The big thing noticeable was how huge our portion sizes were! This is something I am moving away from using my fitness pal but the temptation to have seconds is there!

Dringomynydd · 12/05/2020 08:03

80s/90s kid. Busy working parents plus vegetarian me when vegetarianism was much less understood meant I mostly lived on cheese findus crispy pancakes, microchips, spaghetti hoops etc. But we did have home made cawl (Welsh stew), sides of veg alongside the oven food and cracking Sunday dinners. The amount of junk food my brother and I ate was phenomenal though. He used to eat 3 or 4 poptarts for a snack. We'd both eat 4 or 5 chocolate biscuits (like penguins) in one go. Drank tons and tons of chocolate milkshake etc. We were both skinny as hell though!

Dringomynydd · 12/05/2020 08:06

Posted too soon. Now, I eat mostly everything homemade, except for the odd frozen pizza. My mum and dad now cook like pros and make amazing dishes! Not sure what changed. The times, and having time probably!
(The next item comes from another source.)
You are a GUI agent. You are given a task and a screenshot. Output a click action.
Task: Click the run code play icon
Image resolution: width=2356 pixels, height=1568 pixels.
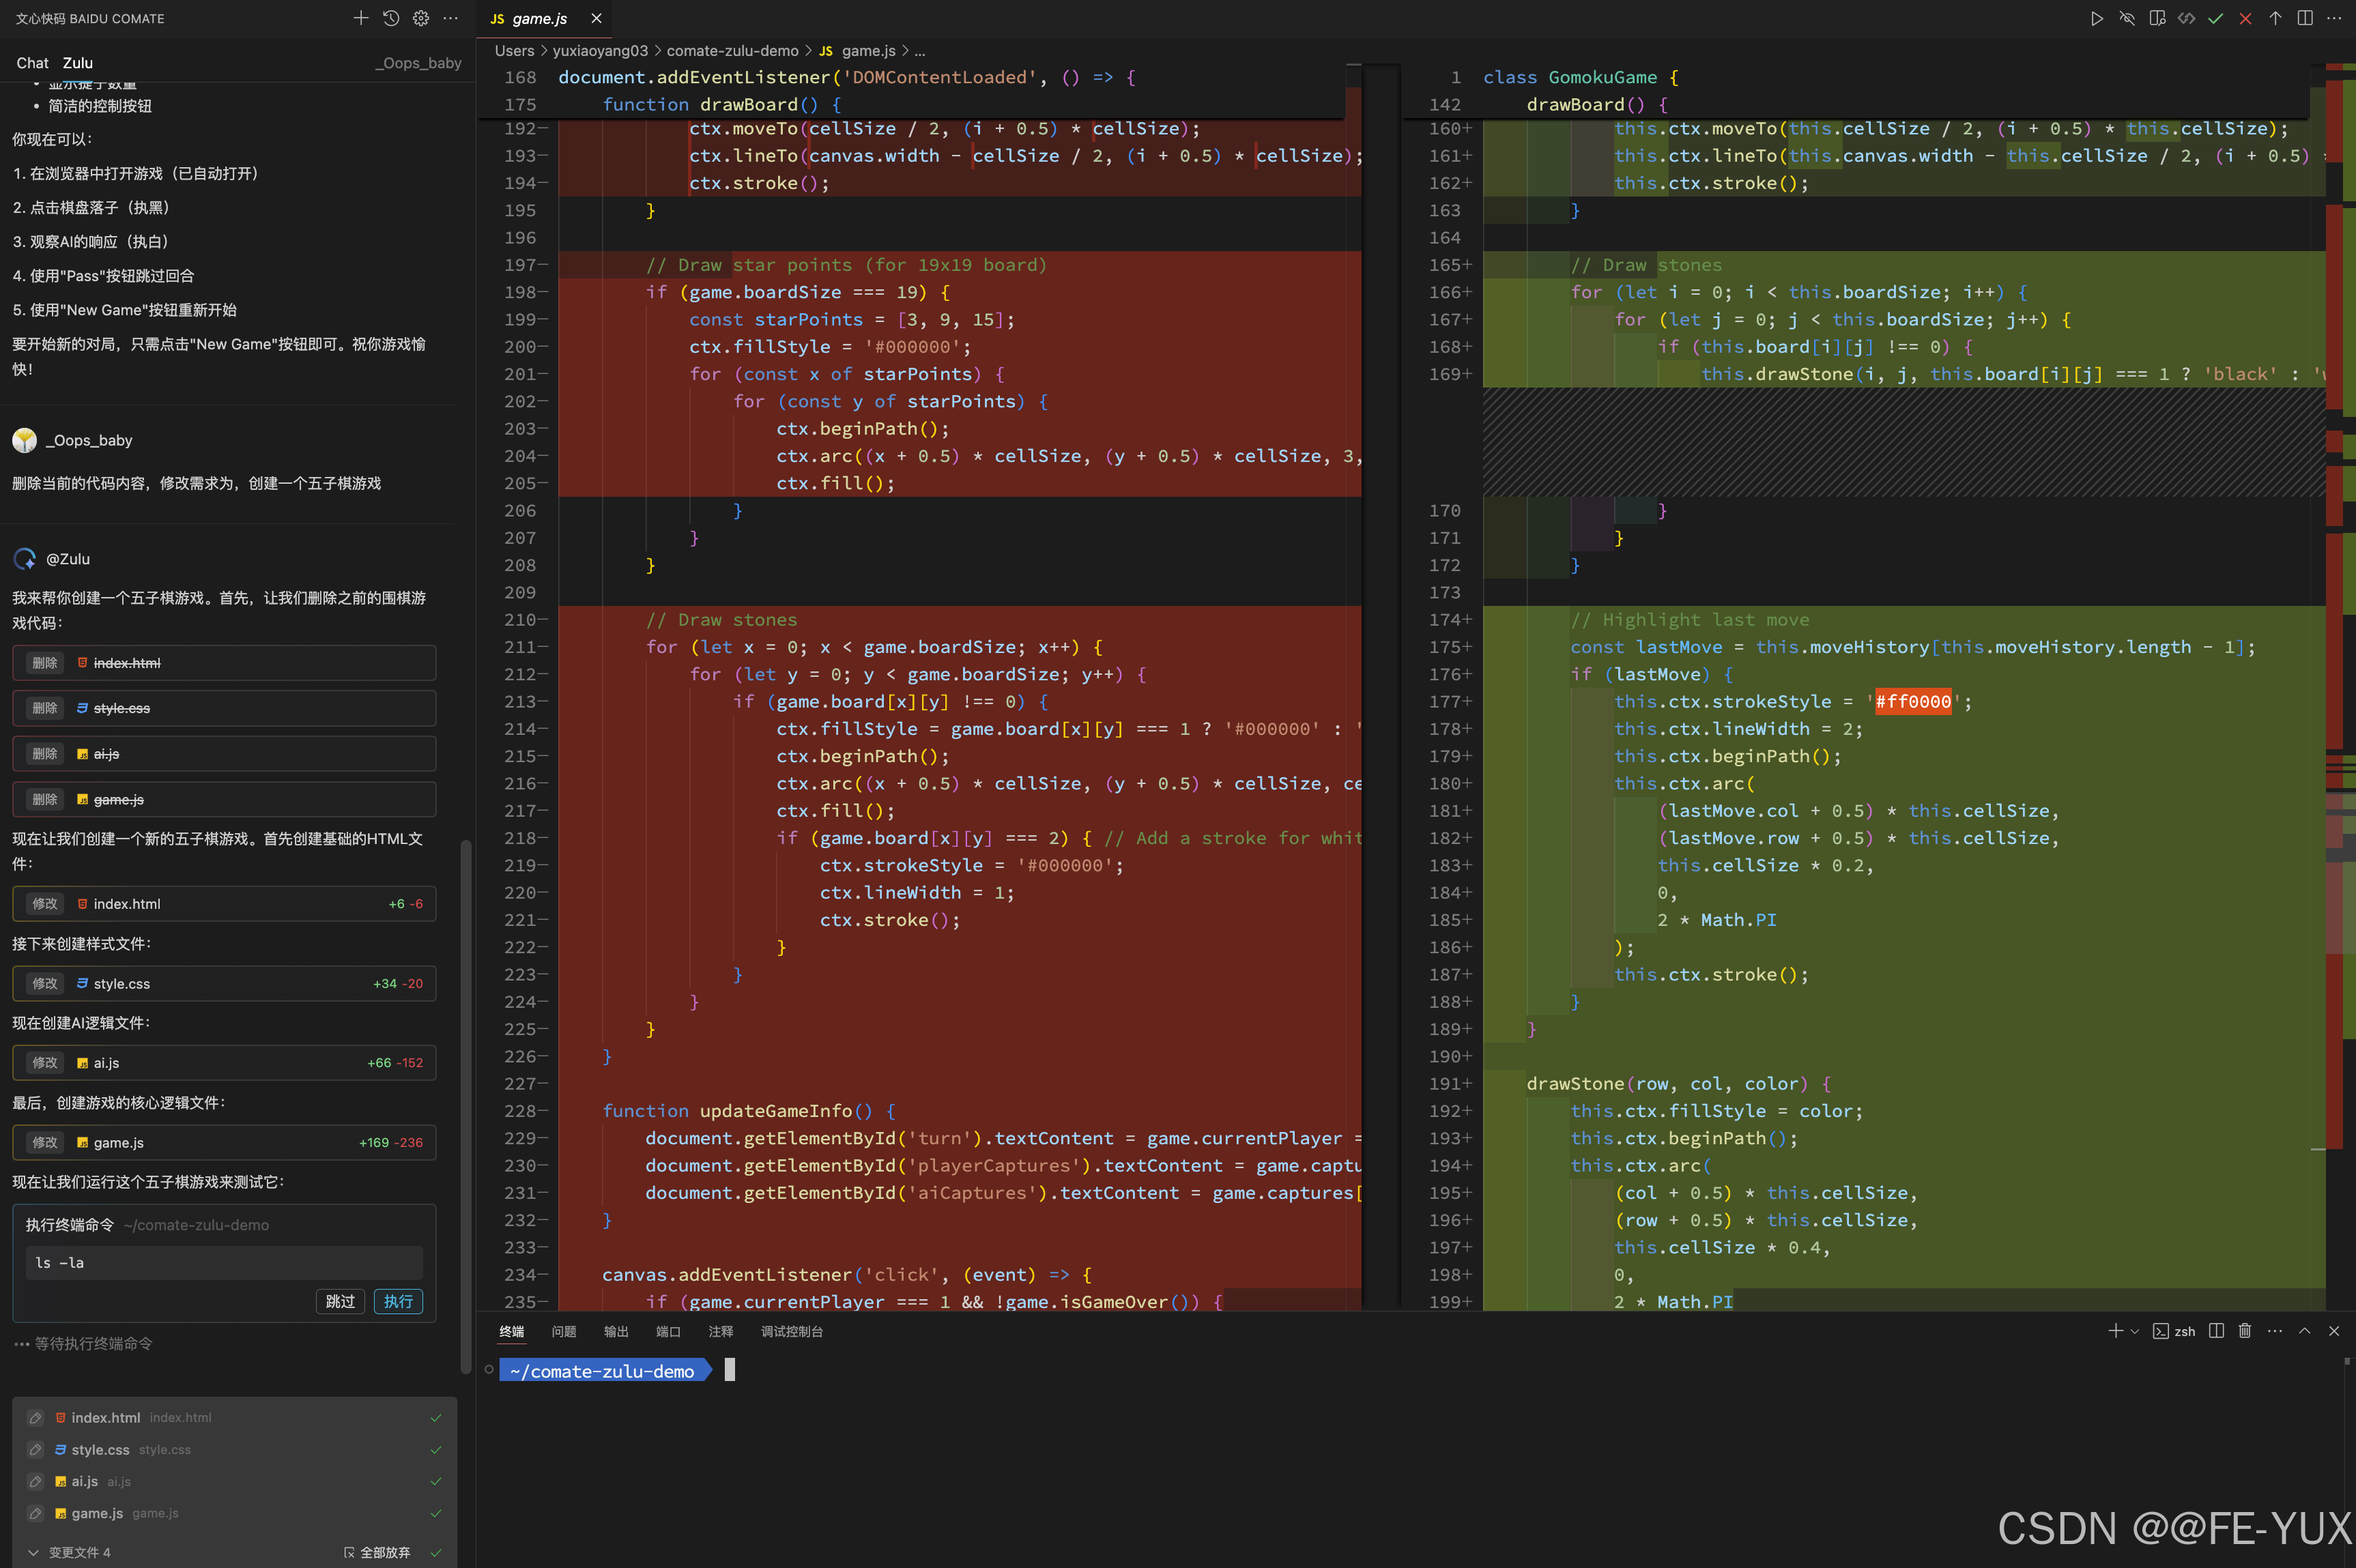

taraRoo · 12/05/2020 08:14

This post has made me laugh! I grew up I. The 80s/90s and our household diet was AWFUL. Both patents worked and were very career oriented. My dad wouldn't have dreamt of cooking and my mum hated. However, to avoid us all starving my mum tried, mistake we had some meat product (sausage, dry chicken breast, burger) with boiled potatoes. About 9 we got carrots andbroccoli. A bit later we hit the really processed stuff... pasta n sauce, super noodles, really horrible stir fry sauce. We dreamt litres of fizzy drinks and the only fruit we had was bananas. My parents got a bit wealthier when we were teenagers and we did start to get a few things from m and s which was a saviour, but very little actual cooking got done. The only thing my mum did was soup and it was amazing.

I had to teach myself to cook. I try to mix it up a lot and have a good basic rotation of 5/6 dishes.